Rutnam made clear his anger in his statement on Saturday, which he read to the BBC outside an address in north London. He said he had received allegations that Patel’s conduct had included belittling people and making unreasonable demands.

He said: “One of my duties as permanent secretary was to protect the health, safety and wellbeing of our 35,000 people. This created tension with the home secretary and I have encouraged her to change her behaviours.

“I have received allegations that her conduct has included shouting and swearing, belittling people, making unreasonable and repeated demands – behaviour that created fear and that needed some bravery to call out.”

He claimed the Home Office offered him a financial settlement to avoid his public resignation, and he said he hoped his stand “may help in maintaining the quality of government in this country”.

A statement from Sedwill thanked Rutnam for his “long and dedicated career of public service” and announced that Shona Dunn, the second permanent secretary at the Home Office responsible for borders, immigration and citizenship, would become acting permanent secretary.

Rutnam’s resignation is likely to intensify criticism of the home secretary and put renewed focus on the drive by the PM’s chief adviser, Dominic Cummings, to shake up the civil service.

Yvette Cooper, the chair of the home affairs select committee, said the allegations reflected “extremely badly on the government”.

She said: “To end up with one of the most senior public servants in the country taking court action against one of the great offices of state shows a shocking level of breakdown in the normal functioning of government.

“For the home secretary and prime minister to have allowed things to reach this point is appalling, especially at a time when the Home Office faces crucial challenges with rising violent crime, forthcoming counter-terror legislation, new immigration laws, and sensitive negotiations on post-Brexit security cooperation.”

Cooper said an employment tribunal could take months. “We cannot afford to have a dysfunctional and distracted Home Office while this tribunal is going on,” she said. “The work of the Home Office and the home secretary is far too important for that. The prime minister and the cabinet secretary therefore have a duty to investigate these allegations to a much faster timetable so that the normal functioning of the Home Office can be restored.

“The Home Office is too important a department to function with a poisoned relationship between the home secretary and her civil servants.”

Jon Trickett, the shadow Cabinet Office minister, said the PM “must come to the House of Commons to answer Sir Philip Rutnam’s allegations without delay”.

Labour’s Stephen Doughty, a member of the Commons home affairs committee during the last parliament, said Patel’s position as home secretary “must now also be in question”.

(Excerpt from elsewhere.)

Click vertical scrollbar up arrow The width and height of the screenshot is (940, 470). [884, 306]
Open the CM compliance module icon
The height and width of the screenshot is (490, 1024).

The Liberal Democrat home affairs spokeswoman, Christine Jardine, said serious questions needed to be asked about the culture that was being created at the Home Office. “The Tories are acting just like Donald Trump, putting ideology ahead of competence, and it’s the British people who will pay the price,” she said.

Dave Penman, the general secretary of the FDA, the senior public servants’ union, said the resignation “demonstrates once again the destructive consequences of anonymous briefings against public servants who are unable to publicly defend themselves”.

He said: “This cowardly practice is not only ruining lives and careers but at a time when the Home Office is being tasked with delivering a demanding government agenda on immigration, and preparing for a public health emergency, it has diverted energy and resource into responding to unfounded accusations from sources claiming to be allies of the home secretary.”

Penman said the Home Office now needed to find new leadership at a time when it needed stability. He said: “Those who engage in anonymous briefings need to bear the responsibility for this destructive behaviour. Only the prime minister can put a stop to this behaviour and unless he does so, he will have to accept his own responsibility for the consequences.”